Meituan Surges to Highest Since IPO After Surprise Profit

Meituan quarterly profit
Published on: Aug 27, 2019

Shares in Meituan Dianping surged the most in five months, hitting the highest price since its initial public offering after the Chinese internet giant posted its first quarterly profit last week. The stock jumped 8.9% to close at HK$76.20 on Monday in Hong Kong, becoming the second biggest gainer on the MSCI China Index. Meituan went public at HK$69 a share in September 2018 and has spent most of the intervening months below that level. Meituan recorded a net income of 877.4 million yuan ($124 million) compared with the 1.57 billion yuan loss analysts projected on average, after it grabbed market share from rivals like Alibaba Group Holding Ltd. in food delivery. The company however got help from one-time investment gains, such as in wealth management products. Revenue rose 51% to 22.7 billion yuan, compared with the 21.9 billion yuan mean estimate.
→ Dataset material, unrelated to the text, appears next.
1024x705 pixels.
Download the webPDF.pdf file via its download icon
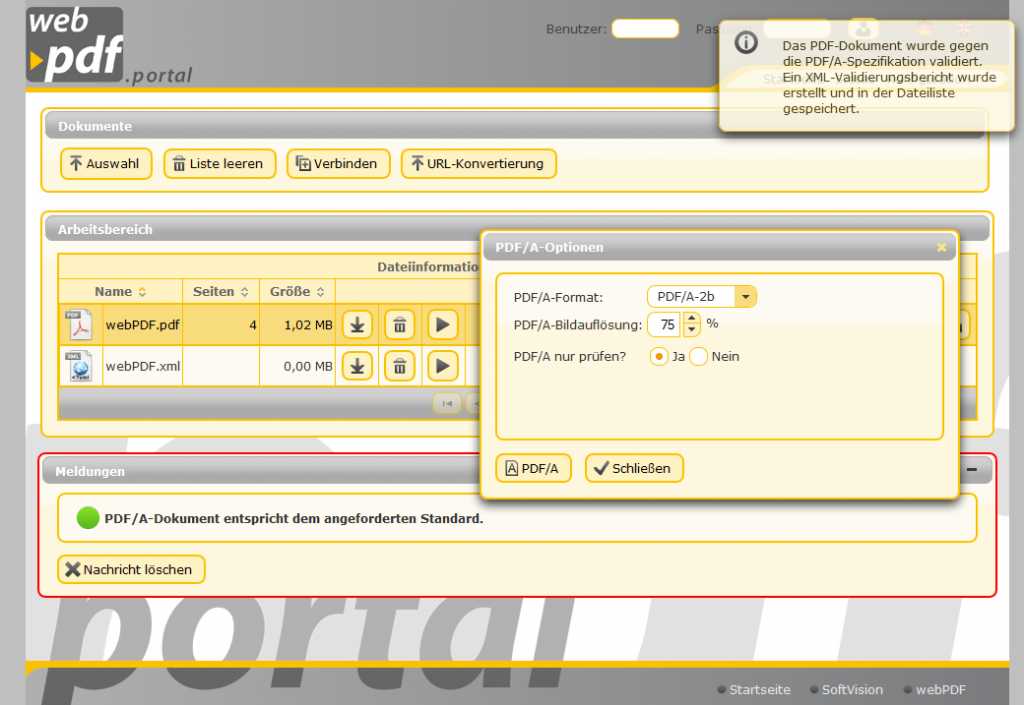(357, 324)
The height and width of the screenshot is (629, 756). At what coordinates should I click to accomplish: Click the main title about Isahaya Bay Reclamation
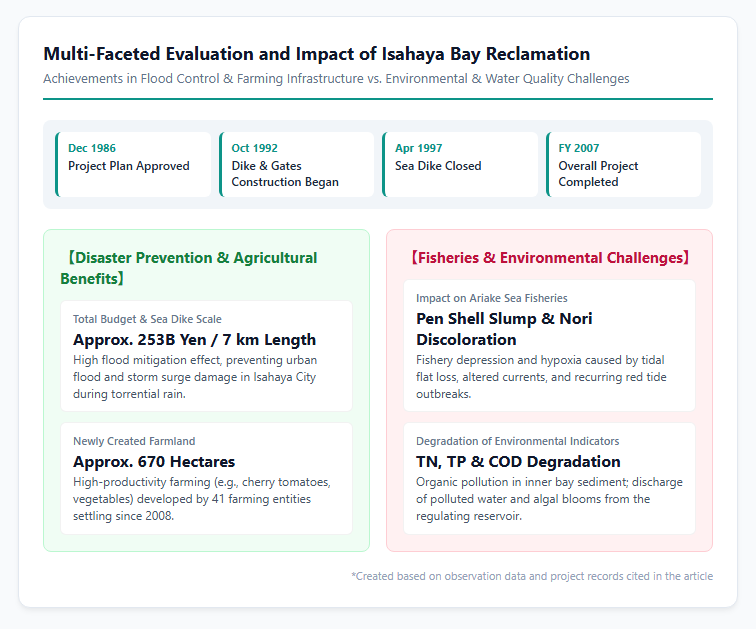pos(317,54)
Hard-charging billionaire founder Wang Xing is waging a take-no-prisoners battle of subsidies with Alibaba for China’s $1.3 trillion online services industry, which includes food delivery. Meituan’s expenses have soared, though it’s trying to control costs by putting the brakes on investment in loss-making areas such as bike sharing and ride hailing. Advances made against Alibaba however have helped the company become China’s third largest publicly traded tech company. It’s overtaken search engine Baidu Inc. and e-commerce platform JD.com Inc. in capitalization after gaining 59% this year. Backed by WeChat-operator Tencent Holdings Ltd., Meituan could have gained another 2 percentage points of food-delivery market share versus its rivals, reaching 36% in the second quarter, according to Bernstein. “Food delivery business achieved positive adjusted operating profit due to favorable seasonality and improved economies of scale,” Jefferies analysts Thomas Chong and Ken Chong wrote. For now, Meituan is focusing on its bread-and-butter business of dining, expanding up the value chain to help restaurants manage their back-end systems. Longer-term, Wang envisions a super-app modeled on WeChat, extending a raft of everyday services to an increasingly wealthy populace. Here are a few highlights from its quarterly results:

  • Food delivery revenue rose 44%
  • In-store, hotel booking and travel business revenue rose 43%
  • Gross transaction volumes climbed 29% to 159.2 billion yuan
  • Annual active merchants grew 16% to 5.9 million in the year ended June 30
  • Company will continue to prioritize revenue over profit, and accelerate investment in marketing channels, allocate more resources to membership programs to increase active users.